• Text under study:

>>>>

Embed indented HTML in Markdown with Pandoc

2020-07-13 13:07发布

问题:

I have some embedded HTML in my Markdown (bulleted list within a table). Is there a way to indent my HTML without Pandoc treating it as a verbatim code block?

回答1:

Sort of, but you have to change Pandoc's defaults.

The Markdown rules expressly prohibit this:

The only restrictions are that block-level HTML elements — e.g. <div>, <table>, <pre>, <p>, etc. — must be separated from surrounding content by blank lines, and the start and end tags of the block should not be indented with tabs or spaces.

However, if you notice, the above quoted rule does specifically state that only "the start and end tags of the block should not be indented." There is no restriction from indenting the content inside the "the start and end tags". In fact, the content between ""the start and end tags" is not even processed as Markdown, so feel free to indent away. In other words, this is completely acceptable:

<table>
    <thead>
        <tr>
            <th>A header</th>
        </tr>
    </thead>
</table>

Except that it doesn't work in Pandoc by default. As explained in Pandoc's documentation:

Standard Markdown allows you to include HTML “blocks”: blocks of HTML between balanced tags that are separated from the surrounding text with blank lines, and start and end at the left margin. Within these blocks, everything is interpreted as HTML, not Markdown; so (for example), * does not signify emphasis.

Pandoc behaves this way when the markdown_strict format is used; but by default, pandoc interprets material between HTML block tags as Markdown.

Therefore you either need to use the raw_html extension or the markdown_strict output format.

For "strict mode" use:

pandoc --from markdown_strict

Or to not use strict mode but still get the HTML behavior you want (disable markdown_in_html_blocks extension and enable raw_html extension):

pandoc --from markdown-markdown_in_html_blocks+raw_html

<<<<

• The data:
>>>>

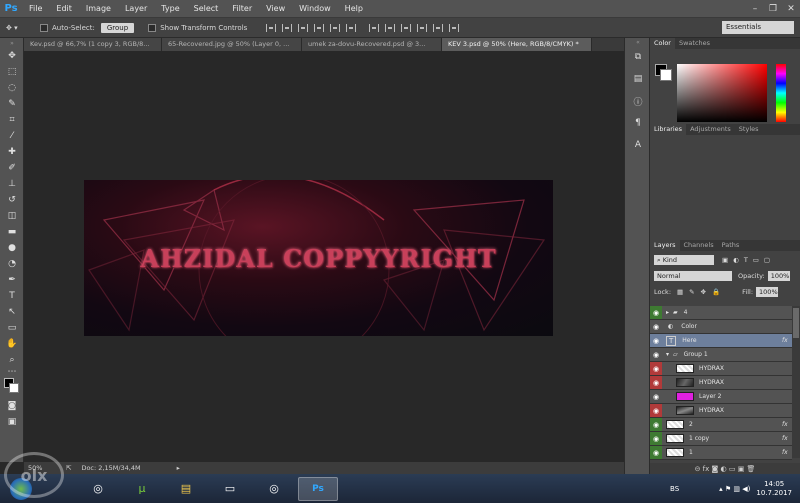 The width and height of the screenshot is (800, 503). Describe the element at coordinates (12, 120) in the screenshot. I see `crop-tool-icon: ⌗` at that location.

<<<<

• Problem statement: Can you copy out the stretch of the Pandoc thread above, from "Except that it" through "markdown_strict output format."?

• Answer section:
Except that it doesn't work in Pandoc by default. As explained in Pandoc's documentation:

Standard Markdown allows you to include HTML “blocks”: blocks of HTML between balanced tags that are separated from the surrounding text with blank lines, and start and end at the left margin. Within these blocks, everything is interpreted as HTML, not Markdown; so (for example), * does not signify emphasis.

Pandoc behaves this way when the markdown_strict format is used; but by default, pandoc interprets material between HTML block tags as Markdown.

Therefore you either need to use the raw_html extension or the markdown_strict output format.